PROBLEM TO SOLVE -
Locate all lines in the data below that hold "computer" and show them.

Dataset records:

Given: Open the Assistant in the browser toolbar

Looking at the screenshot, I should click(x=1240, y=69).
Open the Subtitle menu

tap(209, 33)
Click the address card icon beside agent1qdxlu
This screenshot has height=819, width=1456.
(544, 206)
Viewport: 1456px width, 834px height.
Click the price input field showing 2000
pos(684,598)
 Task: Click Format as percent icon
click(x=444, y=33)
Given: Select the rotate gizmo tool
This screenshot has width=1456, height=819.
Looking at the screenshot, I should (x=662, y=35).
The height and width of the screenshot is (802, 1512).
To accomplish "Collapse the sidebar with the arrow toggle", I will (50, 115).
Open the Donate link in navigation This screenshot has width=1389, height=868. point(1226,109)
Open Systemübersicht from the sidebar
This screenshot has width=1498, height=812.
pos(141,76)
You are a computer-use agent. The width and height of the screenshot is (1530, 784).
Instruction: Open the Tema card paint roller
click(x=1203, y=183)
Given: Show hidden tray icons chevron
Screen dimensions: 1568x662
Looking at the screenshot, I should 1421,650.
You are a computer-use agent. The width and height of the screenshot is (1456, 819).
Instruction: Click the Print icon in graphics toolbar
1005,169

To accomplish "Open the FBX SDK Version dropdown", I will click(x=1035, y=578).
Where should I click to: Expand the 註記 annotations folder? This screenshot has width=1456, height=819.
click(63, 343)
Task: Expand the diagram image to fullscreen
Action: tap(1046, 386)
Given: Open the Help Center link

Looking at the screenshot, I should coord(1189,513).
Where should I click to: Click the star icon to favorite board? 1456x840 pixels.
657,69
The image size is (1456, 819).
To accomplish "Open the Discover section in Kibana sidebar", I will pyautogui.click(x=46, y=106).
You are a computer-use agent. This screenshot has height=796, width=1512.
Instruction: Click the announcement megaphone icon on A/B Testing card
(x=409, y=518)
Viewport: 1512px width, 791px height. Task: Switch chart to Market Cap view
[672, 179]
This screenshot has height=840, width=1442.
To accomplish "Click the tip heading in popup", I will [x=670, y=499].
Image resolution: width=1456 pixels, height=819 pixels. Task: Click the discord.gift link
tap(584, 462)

OUTPUT FOR THIS EXERCISE -
You are a computer-use agent. The width and height of the screenshot is (1530, 784).
You are a computer-use agent. The width and height of the screenshot is (1456, 819).
You are a computer-use agent. This screenshot has height=796, width=1512.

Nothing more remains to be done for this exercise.